# Texto de la página:
.....

La Lea manía también consistió en presentarnos a sus amigos y amigas alemanas, estas últimas fueron recibidas con más entusiasmo por nosotros los musiqueros del K’alaqaya. Y la música no faltó, como tampoco el baile ni los amores y desamores fugaces. Ahí conocimos y entablamos una relación diplomática con los cuates germanos: la Catherine (hoy estudiante para profesora de español en su país), la Alina, el Anton (gran amante de la política boliviana), la Marit (ay, la Marit —suspiro—), el Niklas, la Concha (así se llamaba), el Philipp (hoy casado con una hermosa boliviana) y varios, varios otros.
En algún momento, la embajada de Alemania en Bolivia se trasladó a El Alto, al Centro Cultural Ayllu K’alaqaya. Y pues, les enseñamos a challar, a pijchar coca, a bailar cumbia, cueca, morenada…, a ser bolivianos. Ellos nos hablaron de la puntualidad alemana, de las grandes ciudades, de las diferencias que veían al llegar a Latinoamérica, nos enseñaron palabras en alemán y nos animaron a conocer su país.

.....

# Extracto de datos:

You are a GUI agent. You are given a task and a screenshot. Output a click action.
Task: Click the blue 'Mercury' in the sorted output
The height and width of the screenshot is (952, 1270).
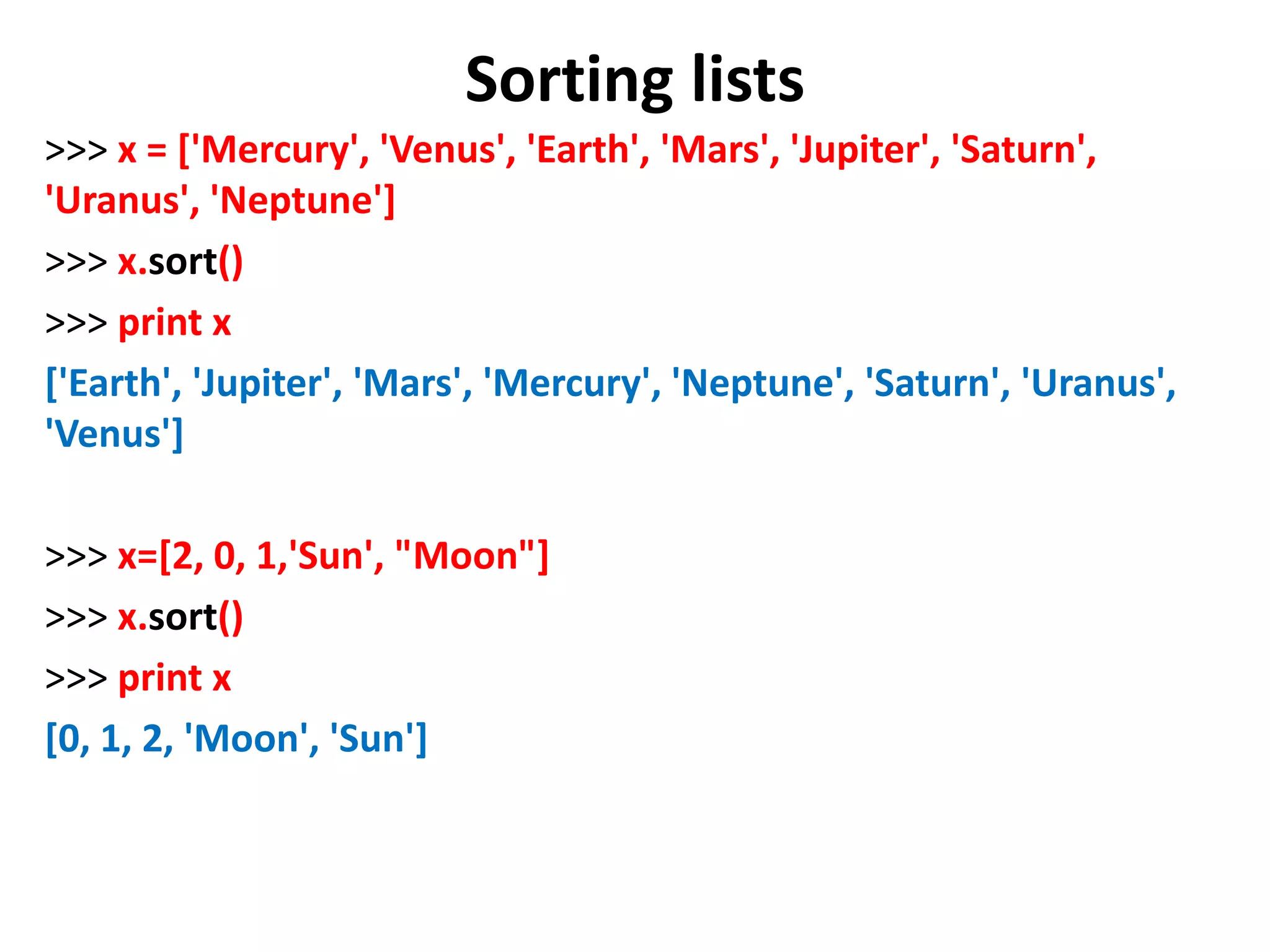(x=567, y=384)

.....

# Ejercicio:
Por favor, actualiza el texto sobre los amigos alemanes desde "En algún momento, la" hasta "conocer su país.", ambos incluidos, y pon "saya" en lugar de "cumbia".

# Resultado del ejercicio:
En algún momento, la embajada de Alemania en Bolivia se trasladó a El Alto, al Centro Cultural Ayllu K’alaqaya. Y pues, les enseñamos a challar, a pijchar coca, a bailar saya, cueca, morenada…, a ser bolivianos. Ellos nos hablaron de la puntualidad alemana, de las grandes ciudades, de las diferencias que veían al llegar a Latinoamérica, nos enseñaron palabras en alemán y nos animaron a conocer su país.